• Giglio Reduzzi

Una guerra d'altri tempi

Aggiornamento: 21 apr

Certo, la guerra lascerebbe attoniti con qualunque modalità venisse svolta, ma quello che nel conflitto russo/ucraino fa più impressione è vedere che i combattimenti (per ora) avvengono con gli stessi mezzi che venivano usati molti decenni fa.

Sembra quasi che la Russia abbia voluto liberarsi dei fondi di magazzino, mandando in Ucraina gli stessi carrarmati che mandava in Cecoslovacchia ed Ungheria!

Questo modo di fare la guerra fa molto più impressione di quanta ne facesse nelle precedenti occasioni, semplicemente perché sono cambiate le condizioni al contorno.

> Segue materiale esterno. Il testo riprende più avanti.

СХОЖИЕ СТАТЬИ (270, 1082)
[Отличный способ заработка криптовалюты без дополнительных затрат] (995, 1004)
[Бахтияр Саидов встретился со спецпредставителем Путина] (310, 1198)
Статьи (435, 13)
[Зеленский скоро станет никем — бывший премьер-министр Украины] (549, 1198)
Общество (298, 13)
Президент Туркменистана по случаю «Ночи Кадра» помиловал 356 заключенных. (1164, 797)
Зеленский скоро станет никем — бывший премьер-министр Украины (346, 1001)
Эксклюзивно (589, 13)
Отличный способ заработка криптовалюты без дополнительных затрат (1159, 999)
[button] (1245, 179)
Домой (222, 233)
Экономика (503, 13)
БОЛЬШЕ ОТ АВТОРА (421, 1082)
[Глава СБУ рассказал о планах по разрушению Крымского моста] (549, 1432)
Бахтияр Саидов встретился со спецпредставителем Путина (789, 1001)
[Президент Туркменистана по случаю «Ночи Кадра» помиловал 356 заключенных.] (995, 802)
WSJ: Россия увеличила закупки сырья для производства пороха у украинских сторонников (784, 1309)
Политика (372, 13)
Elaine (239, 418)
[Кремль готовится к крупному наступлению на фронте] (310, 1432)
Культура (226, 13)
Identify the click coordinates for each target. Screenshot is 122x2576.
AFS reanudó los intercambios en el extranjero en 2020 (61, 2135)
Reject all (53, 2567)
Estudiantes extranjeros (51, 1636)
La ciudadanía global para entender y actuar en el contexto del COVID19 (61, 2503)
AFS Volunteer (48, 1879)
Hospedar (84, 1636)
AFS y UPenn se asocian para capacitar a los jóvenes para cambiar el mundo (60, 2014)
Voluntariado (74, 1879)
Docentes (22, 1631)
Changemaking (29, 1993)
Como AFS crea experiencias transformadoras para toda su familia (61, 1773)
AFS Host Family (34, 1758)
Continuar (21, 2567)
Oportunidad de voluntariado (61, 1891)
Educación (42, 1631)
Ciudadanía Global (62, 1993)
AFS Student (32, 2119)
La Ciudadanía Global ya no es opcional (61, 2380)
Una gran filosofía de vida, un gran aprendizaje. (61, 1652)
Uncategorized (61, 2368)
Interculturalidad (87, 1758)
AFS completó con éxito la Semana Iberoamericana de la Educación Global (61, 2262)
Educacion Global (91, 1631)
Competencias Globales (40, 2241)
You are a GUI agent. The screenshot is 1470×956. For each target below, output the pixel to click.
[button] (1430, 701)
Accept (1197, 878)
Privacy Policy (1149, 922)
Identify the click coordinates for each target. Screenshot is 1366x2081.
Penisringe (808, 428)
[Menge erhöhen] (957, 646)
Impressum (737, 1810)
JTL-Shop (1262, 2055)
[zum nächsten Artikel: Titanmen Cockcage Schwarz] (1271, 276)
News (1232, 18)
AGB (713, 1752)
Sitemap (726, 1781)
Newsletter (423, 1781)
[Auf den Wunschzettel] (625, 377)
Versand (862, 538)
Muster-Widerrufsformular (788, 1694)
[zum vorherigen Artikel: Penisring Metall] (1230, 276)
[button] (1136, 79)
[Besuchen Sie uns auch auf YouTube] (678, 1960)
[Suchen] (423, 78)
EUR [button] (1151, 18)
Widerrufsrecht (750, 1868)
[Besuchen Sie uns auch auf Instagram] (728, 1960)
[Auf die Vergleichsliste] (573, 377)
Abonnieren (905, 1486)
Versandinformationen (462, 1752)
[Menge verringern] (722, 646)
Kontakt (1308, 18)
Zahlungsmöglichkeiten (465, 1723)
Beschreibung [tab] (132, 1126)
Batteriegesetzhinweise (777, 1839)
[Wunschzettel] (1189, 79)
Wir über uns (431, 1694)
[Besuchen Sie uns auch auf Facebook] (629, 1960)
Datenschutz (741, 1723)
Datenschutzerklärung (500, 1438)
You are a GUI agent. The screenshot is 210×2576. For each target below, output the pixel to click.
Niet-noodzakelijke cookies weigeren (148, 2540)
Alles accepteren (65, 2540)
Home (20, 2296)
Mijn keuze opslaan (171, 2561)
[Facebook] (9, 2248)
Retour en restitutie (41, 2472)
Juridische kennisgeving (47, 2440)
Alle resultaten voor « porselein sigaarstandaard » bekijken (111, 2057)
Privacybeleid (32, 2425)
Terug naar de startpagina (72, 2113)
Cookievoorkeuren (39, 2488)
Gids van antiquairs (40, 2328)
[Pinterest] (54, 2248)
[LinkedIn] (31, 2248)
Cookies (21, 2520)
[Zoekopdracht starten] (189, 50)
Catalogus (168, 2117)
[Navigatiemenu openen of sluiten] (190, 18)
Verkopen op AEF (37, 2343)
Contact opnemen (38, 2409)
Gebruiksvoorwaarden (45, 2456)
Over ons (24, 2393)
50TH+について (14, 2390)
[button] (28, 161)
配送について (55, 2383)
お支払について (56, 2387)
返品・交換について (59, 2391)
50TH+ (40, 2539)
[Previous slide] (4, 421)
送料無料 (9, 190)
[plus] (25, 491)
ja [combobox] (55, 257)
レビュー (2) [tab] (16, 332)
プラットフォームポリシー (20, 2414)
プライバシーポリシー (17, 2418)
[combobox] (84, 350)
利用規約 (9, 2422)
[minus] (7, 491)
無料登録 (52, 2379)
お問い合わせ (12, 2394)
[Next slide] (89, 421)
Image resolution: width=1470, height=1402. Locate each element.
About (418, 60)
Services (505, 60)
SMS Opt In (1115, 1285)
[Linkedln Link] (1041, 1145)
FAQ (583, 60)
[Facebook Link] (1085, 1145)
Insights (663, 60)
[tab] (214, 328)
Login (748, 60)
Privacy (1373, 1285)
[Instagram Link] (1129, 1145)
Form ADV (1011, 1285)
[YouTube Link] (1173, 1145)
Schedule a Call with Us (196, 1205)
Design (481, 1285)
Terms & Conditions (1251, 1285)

Quando, durante la prima guerra mondiale, i nostri nonni scavavano le trincee, essi si sobbarcavano ad una fatica assimilabile a quella che consumavano a casa lavorando nei campi.

I ragazzi che oggi vengono spediti al fronte non hanno mai visto una pala.

Le camere dove dormono sono termoregolate.

In quelle dei nonni d’inverno si gelava e d’estate si crepava dal caldo.

Oggi tutti i ragazzi hanno il telefonino in tasca e, ad una certa ora della sera, telefonano a casa.

Se tardano dieci minuti, la mamma si agita.

I nostri nonni non conoscevano il telefono e comunicavano con le famiglie con cartoline postali che venivano recapitate dopo settimane.

Come si può pensare di mettere i ragazzi di oggi in un carrarmato e farli dormire in trincea, dopo averla scavata?